### 記事本文 ###

中村倫也と田中圭が翻弄 『美人が婚活してみたら』で見せた、“山下くん”“はるたん”とは異なる顔

 一方で、田中の色気の漏れ具合もハンパじゃない。「俺のこと、好きになっちゃった?」というイイ男にしか許されないセリフをサラリと決める上から目線。女性の扱いもうまく、何人の彼女候補が控えているかわからない。

 結婚に前向きではない矢田部は、婚活中のタカコにとっては敬遠すべき相手なはず。それにもかかわらず、ついつい惹かれてしまうのは女のサガで、さらにその肉食系大人男子を演じるのは田中なのだから、ぐうの音も出ない。爽やかな笑顔の奥に見えるのも、『おっさんずラブ』(テレビ朝日系)の“はるたん”のそれとは異なる香り。予告にも映し出されているラブシーンもなかなかで、終始“THE大人な田中圭”を堪能できる。

 また、おもしろいのは園木、矢田部ともに、最初は“ここが残念”という欠点に目が行くところ。顔はいいが、園木はどこか物足りず、矢田部は信じ切ることができない。だが、会う回数を重ねるごとに、それぞれの良さが立ち、どちらも魅力的な男性に見えてくるところが妙にリアル。そして、男性たちの魅力が沁みるに連れて、徐々に浮き彫りになっていくのがタカコの本心。人生に必要なのは、安定か、トキメキか。追い詰められたアラサー女子が、そんな“永遠のテーマ”と向き合っていく。

###

課題の条件 — 記事によると、追い詰められたアラサー女子のタカコが向き合っていく「永遠のテーマ」とは何ですか?

### データ一覧 ###

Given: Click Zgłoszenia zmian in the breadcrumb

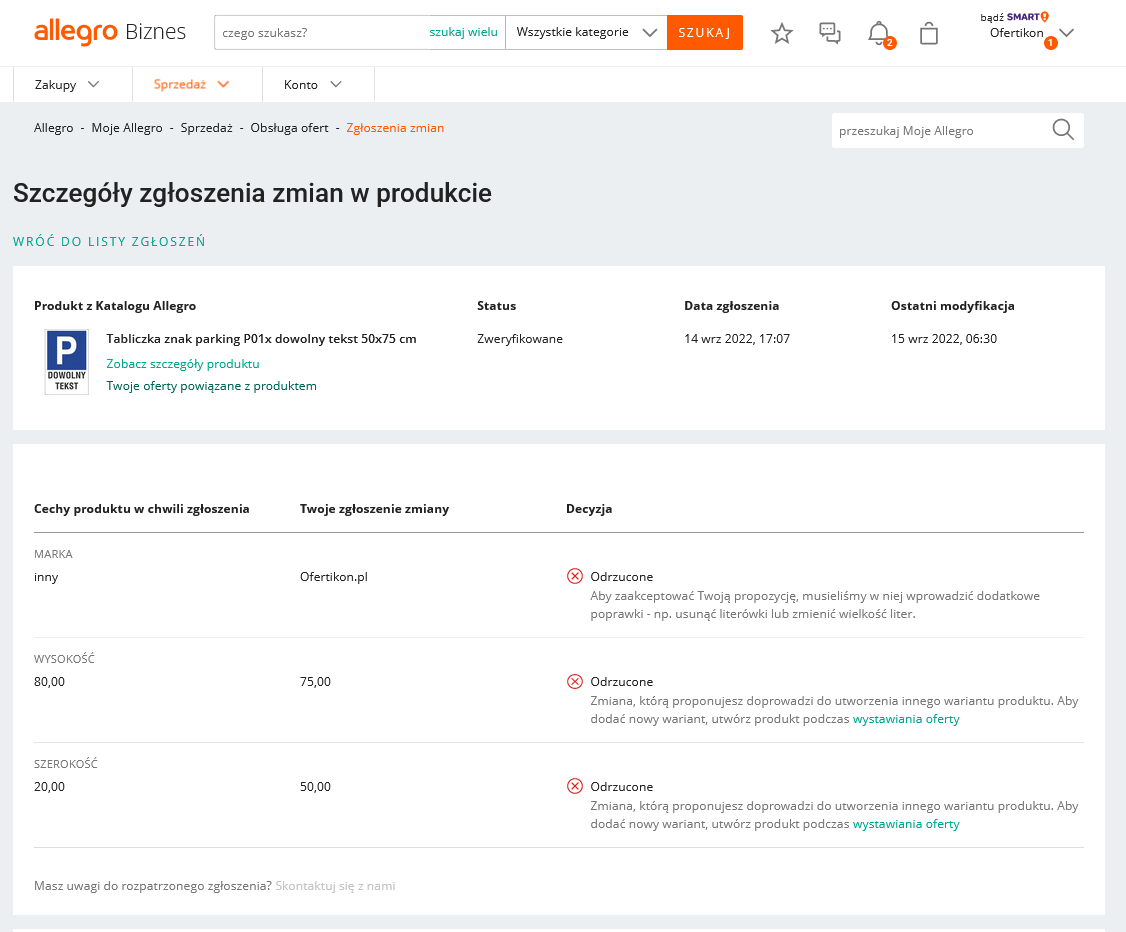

###
### データ一覧 ###

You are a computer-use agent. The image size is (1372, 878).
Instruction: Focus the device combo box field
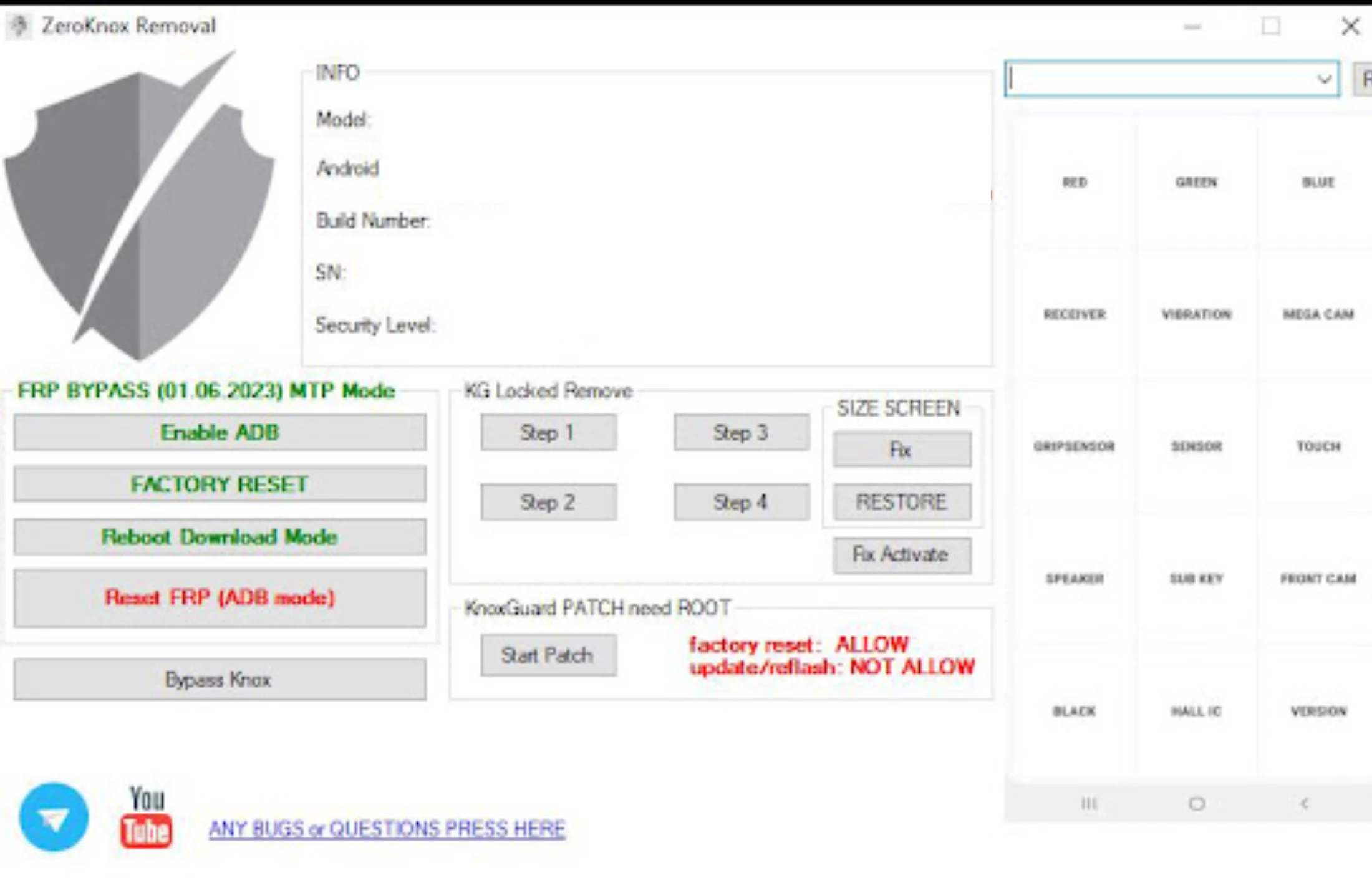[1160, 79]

###

課題の結果 — 人生に必要なのは安定か、トキメキかというテーマです。